Gertrud Levy's sister was Berta Lippmann, who was married to Julius Lippman, a businessman. The Lippmanns owned the property at this address -- Levy & Lippmann, a furniture and goods business. They lived with their son Herbert at Neustädter Straße 15 since 1919. In 1933, the business began to fail. In 1938, laws prevented Jewish citizens from running any businesses. Berta and Julius moved to Berlin in October 1941; Julius died there on 31 December 1942, and Berta was deported to Auschwitz two weeks later in a frigid cattle car. Their son Herbert managed to escape to Australia.

Max Krohn, a businessman, was 70 when he was deported on 24 or 25 August 1942 to Theresienstadt. He was held there less than a month: on 23 September he was deported to the extermination camp at Treblinka.

The stolperstein for Gertrud Levy was added later, to the left of Berta Lippmann’s. See the photo at the source below, LR Online … Lippmann family.
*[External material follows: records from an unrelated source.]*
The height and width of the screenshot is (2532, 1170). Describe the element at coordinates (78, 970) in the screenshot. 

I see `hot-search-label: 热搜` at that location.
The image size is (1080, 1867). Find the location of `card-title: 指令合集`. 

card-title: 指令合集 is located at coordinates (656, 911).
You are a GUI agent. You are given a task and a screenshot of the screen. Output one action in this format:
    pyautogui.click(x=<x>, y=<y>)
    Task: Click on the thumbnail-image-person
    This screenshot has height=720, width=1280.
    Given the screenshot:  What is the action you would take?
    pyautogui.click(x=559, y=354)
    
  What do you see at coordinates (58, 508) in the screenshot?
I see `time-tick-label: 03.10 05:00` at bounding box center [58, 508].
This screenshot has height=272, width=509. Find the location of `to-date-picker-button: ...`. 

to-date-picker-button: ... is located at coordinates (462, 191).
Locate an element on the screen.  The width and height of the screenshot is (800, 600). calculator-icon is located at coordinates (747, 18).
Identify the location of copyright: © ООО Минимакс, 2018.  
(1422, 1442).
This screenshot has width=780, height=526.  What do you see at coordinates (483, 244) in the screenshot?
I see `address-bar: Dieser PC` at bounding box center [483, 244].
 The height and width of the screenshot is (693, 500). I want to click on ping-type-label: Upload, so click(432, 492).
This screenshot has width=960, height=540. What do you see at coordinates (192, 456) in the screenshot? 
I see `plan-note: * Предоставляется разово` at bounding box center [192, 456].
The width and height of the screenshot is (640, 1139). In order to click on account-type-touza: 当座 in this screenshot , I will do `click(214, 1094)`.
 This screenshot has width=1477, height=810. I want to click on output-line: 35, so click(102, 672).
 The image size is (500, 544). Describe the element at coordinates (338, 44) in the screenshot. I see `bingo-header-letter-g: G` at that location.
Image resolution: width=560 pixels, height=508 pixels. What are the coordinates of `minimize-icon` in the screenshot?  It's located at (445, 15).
All three Levy siblings were mudered in the Shoah: a stolperstein for their brother Max Levy is at Sandower Straße 2.

"Stolpersteine" is an art project for Europe by Gunter Demnig to commemorate victims of National Socialism (Nazism). Stolpersteine (stumbling stones) are small, 10x10cm brass plaques placed in the pavement in front of the last voluntary residence of (mostly Jewish) victims who were murdered by the Nazis. Each plaque is engraved with the victim’s name, date of birth, and place (mostly a concentration camp) and date of death. By doing this, Gunter Demnig gives an individual memorial to each victim. One stone, one name, one person. He cites the Talmud: "A human being is forgotten only when his or her name is forgotten."